Resume the news report on federal funding for a cancer DNA testing trial in Victoria, continuing from its final sentence.

TEXT SECTION.
____________
The federal government is to announce $50 million in new funding for the program, bringing its total commitment to $160 million over five years.
Mr Hunt said: “This world-leading treatment means Victorian patients can access lifesaving support without needing to travel interstate.
“This will help some of our sickest Victorian patients in their battle against cancer.”
Melbourne resident Deb Welch, who has been diagnosed with kidney cancer and now breast cancer, is among those who can undergo the DNA testing trial here.
It will be especially beneficial for her as a genetic mutation may be driving both cancers.
Ms Welch has been undergoing chemotherapy all year and is about to start radiation therapy.
She said she was looking forward to participating in the trials, to potentially be able to find out the exact type of drugs or treatment required to attack her cancers.
“It would just be amazing to go and do that and know exactly what kind of pathway to go down, rather than just running the gauntlet of chemotherapy and radiation,” she said. “I’ve been doing chemotherapy for five months and unfortunately, I have had reactions to a lot of the drugs.”
____________
GIVEN ENTRIES.
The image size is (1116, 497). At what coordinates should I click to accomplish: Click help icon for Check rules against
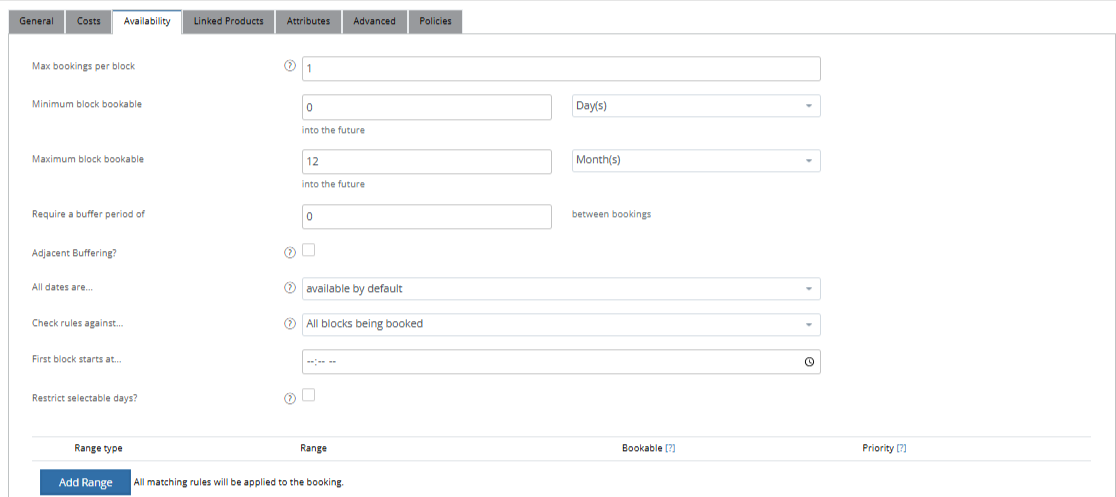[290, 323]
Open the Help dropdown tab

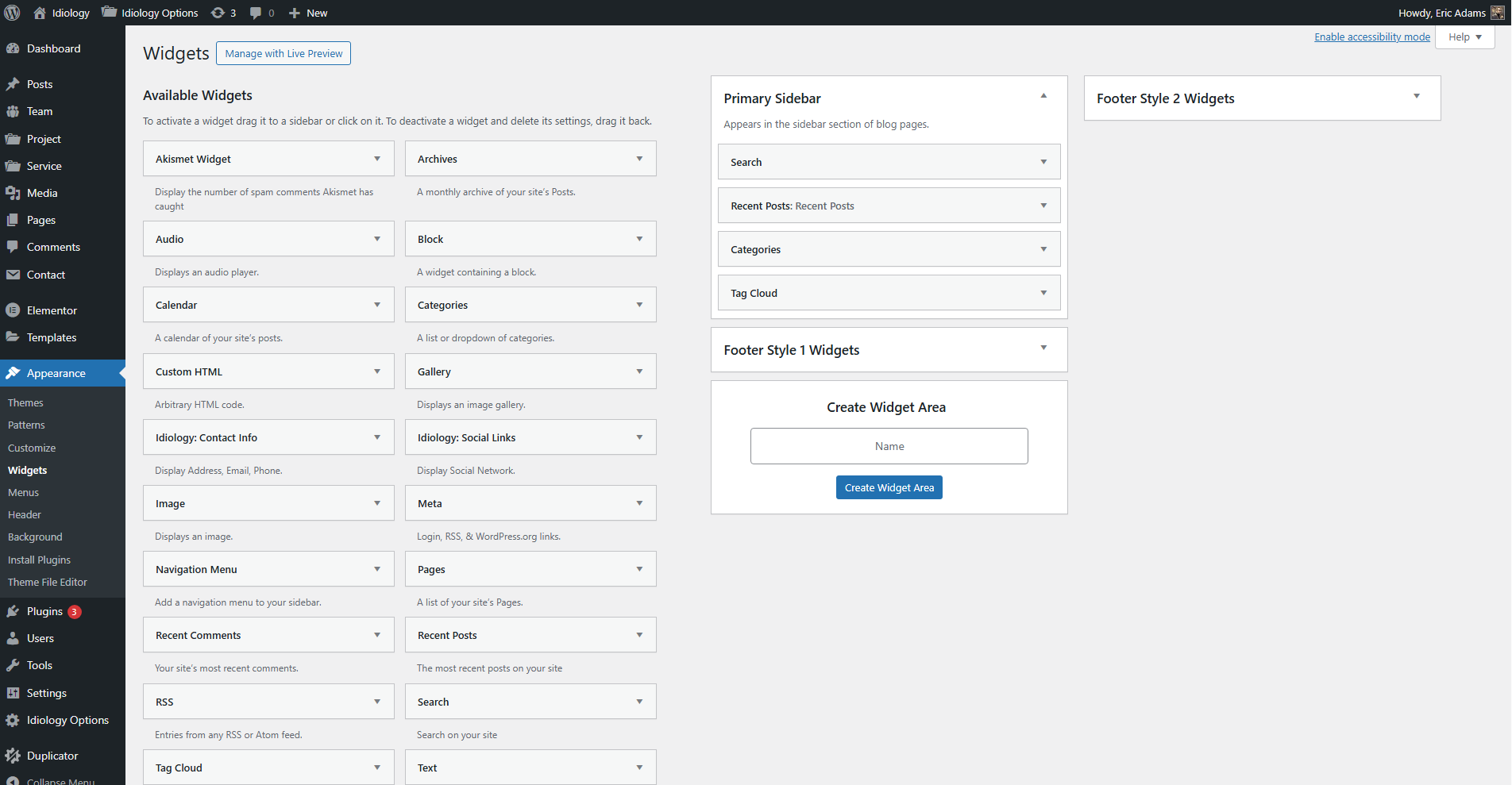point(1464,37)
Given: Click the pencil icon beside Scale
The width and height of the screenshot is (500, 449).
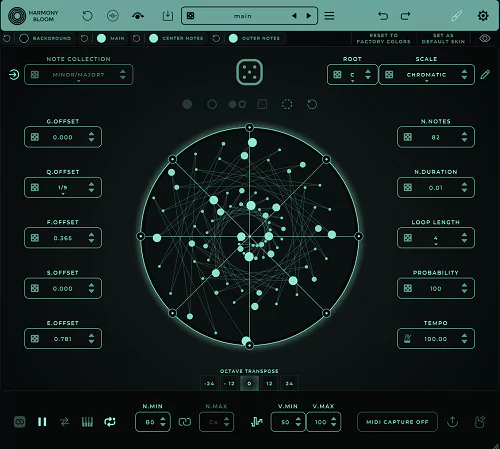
____________
ANSWER.
The new type of testing works by looking deep into each patient’s cancerous cells and analysing their DNA, to work out how to target and destroy the cancer.
Meanwhile, Australian researchers have developed a world-first blood test to detect melanoma.
Lead researcher Pauline Zaenker, of the Edith Cowan University’s melanoma research group, described the test as an “exciting” potential screening tool because it could pick up melanoma in the early stages when the condition was still treatable.
“Patients who have their melanoma detected in its early stage have a five-year survival rate between 90 and 99 per cent,” she said.
“Whereas if it is not caught early and it spreads around the body, the five-year survival rate among melanoma patients drops to less than 50 per cent,” she said.